### [EXTRAIT RETENU]
Analyse des prix de l’Autorité belge de la Concurrence : retenons le positif

26.01.2024

Après l’Observatoire des Prix, c’est au tour de l’Autorité belge de la Concurrence (ABC) de se livrer à l’analyse des prix et des marges. Et avouons-le d’emblée, celle-ci serait sans doute recalée par un jury académique et renvoyée en seconde session. Le plus problématique est que des conclusions, si pas erronées, à tout le moins biaisées, en sont tirées. Seule conclusion commune aux deux instances, et non des moindres : les prix aux consommateurs évoluent plus favorablement en Belgique que dans les pays voisins. Et c’est positif !

Une méthodologie très discutable 

L’analyse se penche sur le niveau et l’évolution des prix en Belgique, aux Pays-Bas, en France et en Allemagne entre 2013 et 2022 pour huit “industries” : (i) les boissons alcoolisées, (ii) les boissons non alcoolisées, (iii) les boissons chaudes, (iv) les denrées alimentaires de base (ex. pâtes, riz, conserves), (v) les produits laitiers et leurs substituts, (vi) les snacks, (vii) les ingrédients et repas préparés, ainsi que (viii) les produits de soin et de beauté. Ces « industries » sont décomposées en 50 "types d'industrie" (par ex. café, dans l'industrie des boissons chaudes) et se composent d'un total de 390 "catégories de produits" (par exemple, les dosettes de café fraîchement moulu).  

Cette étude se base sur des statistiques descriptives d’Euromonitor. Celui-ci estime tout d’abord les données des ventes en valeur et en volume des détaillants (ex. chaînes de supermarchés) selon une méthodologie « multi-sources ». Ensuite, toujours selon la même méthodologie, la marge du grossiste et la marge du détaillant sont estimées. A partir de là, les données des ventes en valeur des fabricants sont approximées par soustraction. En d’autres termes, celles-ci sont calculées comme valeur résiduelle. Si ces données peuvent certainement être utiles à des fins d’analyse descriptive, elles ne constituent en aucun cas une base scientifiquement valable pour comparer des (évolutions de) prix et marges d’entreprises, a fortiori entre pays.

### [CONSIGNE]
Répondez brièvement à partir de l'extrait :
(a) Sur quelle période l'analyse de l'ABC porte-t-elle ?
(b) Combien de « catégories de produits » l'ensemble des industries compte-t-il au total ?
(c) Comment les données des ventes en valeur des fabricants sont-elles obtenues ?

[Entrées du jeu de données]
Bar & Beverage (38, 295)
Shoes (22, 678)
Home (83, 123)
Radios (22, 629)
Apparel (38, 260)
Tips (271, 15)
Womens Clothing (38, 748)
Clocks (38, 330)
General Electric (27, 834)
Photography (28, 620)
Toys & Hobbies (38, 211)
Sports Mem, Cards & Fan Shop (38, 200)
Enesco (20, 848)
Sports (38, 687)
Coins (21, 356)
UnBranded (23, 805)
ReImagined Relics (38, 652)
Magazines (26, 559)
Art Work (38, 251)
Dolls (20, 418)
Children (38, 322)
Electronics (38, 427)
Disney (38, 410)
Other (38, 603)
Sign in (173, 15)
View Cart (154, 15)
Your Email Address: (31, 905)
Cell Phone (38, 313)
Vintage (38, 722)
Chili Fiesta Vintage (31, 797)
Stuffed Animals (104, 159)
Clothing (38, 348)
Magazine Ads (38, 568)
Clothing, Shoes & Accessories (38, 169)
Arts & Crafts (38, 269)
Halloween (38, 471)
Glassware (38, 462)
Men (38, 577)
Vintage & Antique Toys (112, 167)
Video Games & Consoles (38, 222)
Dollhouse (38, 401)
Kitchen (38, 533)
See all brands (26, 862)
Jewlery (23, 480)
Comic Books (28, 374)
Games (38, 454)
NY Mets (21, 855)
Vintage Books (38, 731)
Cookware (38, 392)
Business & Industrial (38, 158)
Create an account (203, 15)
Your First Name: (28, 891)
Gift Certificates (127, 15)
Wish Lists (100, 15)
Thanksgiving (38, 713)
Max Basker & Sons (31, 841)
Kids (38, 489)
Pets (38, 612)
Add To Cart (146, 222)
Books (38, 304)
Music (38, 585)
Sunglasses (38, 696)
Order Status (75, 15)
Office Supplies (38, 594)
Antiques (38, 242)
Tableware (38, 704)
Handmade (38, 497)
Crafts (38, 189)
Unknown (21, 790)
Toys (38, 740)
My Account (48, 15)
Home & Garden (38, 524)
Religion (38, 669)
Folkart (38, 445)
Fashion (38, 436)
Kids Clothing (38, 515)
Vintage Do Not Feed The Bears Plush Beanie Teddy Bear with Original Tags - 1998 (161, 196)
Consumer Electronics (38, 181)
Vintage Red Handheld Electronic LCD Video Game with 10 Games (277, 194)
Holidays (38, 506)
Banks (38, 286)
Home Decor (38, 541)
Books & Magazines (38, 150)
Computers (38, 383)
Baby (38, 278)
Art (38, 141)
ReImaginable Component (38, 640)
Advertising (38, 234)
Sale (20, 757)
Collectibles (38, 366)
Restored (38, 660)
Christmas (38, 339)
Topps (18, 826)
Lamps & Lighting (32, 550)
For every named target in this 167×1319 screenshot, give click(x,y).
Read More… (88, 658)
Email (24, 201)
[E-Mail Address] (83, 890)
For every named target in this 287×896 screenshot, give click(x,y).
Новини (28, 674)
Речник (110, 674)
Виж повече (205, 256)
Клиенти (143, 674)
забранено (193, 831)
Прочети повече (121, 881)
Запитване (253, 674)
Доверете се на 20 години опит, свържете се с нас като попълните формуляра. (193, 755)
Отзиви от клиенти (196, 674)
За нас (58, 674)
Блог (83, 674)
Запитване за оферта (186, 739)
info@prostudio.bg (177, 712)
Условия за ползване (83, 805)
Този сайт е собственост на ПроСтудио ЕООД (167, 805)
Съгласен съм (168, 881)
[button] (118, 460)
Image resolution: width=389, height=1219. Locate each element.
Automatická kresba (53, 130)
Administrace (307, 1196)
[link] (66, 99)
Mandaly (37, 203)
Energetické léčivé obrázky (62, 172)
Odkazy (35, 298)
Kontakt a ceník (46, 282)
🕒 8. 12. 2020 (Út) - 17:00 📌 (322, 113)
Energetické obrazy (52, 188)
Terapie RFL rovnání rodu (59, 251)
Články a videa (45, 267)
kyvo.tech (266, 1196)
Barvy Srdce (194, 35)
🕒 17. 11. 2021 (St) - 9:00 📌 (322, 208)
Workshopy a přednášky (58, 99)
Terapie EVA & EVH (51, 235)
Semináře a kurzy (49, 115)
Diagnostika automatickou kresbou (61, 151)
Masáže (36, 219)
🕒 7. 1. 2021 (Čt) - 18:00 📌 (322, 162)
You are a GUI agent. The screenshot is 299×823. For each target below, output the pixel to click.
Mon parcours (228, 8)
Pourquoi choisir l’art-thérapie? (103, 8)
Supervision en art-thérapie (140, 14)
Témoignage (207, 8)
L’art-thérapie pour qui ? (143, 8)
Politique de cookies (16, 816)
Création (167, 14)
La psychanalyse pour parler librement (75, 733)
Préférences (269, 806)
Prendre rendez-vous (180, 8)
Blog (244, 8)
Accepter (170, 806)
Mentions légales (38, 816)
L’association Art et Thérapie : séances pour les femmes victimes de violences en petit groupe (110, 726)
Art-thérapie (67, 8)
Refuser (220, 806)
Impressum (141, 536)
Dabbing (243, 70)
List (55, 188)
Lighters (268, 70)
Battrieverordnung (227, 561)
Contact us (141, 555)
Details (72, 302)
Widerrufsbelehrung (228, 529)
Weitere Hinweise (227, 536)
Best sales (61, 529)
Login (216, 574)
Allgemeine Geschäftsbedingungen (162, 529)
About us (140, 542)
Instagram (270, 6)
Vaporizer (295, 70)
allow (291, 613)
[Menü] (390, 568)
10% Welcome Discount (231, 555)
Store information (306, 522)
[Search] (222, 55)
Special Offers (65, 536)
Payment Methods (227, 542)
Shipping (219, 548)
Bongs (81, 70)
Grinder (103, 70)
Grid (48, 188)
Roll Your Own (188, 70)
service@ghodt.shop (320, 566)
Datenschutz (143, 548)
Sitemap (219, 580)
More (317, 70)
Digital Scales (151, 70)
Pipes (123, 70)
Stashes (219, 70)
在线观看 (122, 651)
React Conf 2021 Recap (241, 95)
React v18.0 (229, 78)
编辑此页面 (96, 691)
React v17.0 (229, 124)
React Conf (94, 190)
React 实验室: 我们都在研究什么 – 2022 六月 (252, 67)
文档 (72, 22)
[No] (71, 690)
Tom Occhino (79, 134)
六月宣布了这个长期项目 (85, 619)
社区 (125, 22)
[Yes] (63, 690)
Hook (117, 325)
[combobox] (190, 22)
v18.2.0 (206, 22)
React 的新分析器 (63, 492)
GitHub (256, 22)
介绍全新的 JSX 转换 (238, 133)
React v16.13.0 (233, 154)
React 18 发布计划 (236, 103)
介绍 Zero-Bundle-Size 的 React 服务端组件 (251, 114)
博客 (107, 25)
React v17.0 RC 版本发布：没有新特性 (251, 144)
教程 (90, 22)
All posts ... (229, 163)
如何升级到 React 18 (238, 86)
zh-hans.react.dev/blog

### [RÉSULTAT ATTENDU]
(a) De 2013 à 2022.
(b) 390.
(c) Par soustraction : elles sont calculées comme valeur résiduelle après estimation des ventes des détaillants et des marges du grossiste et du détaillant.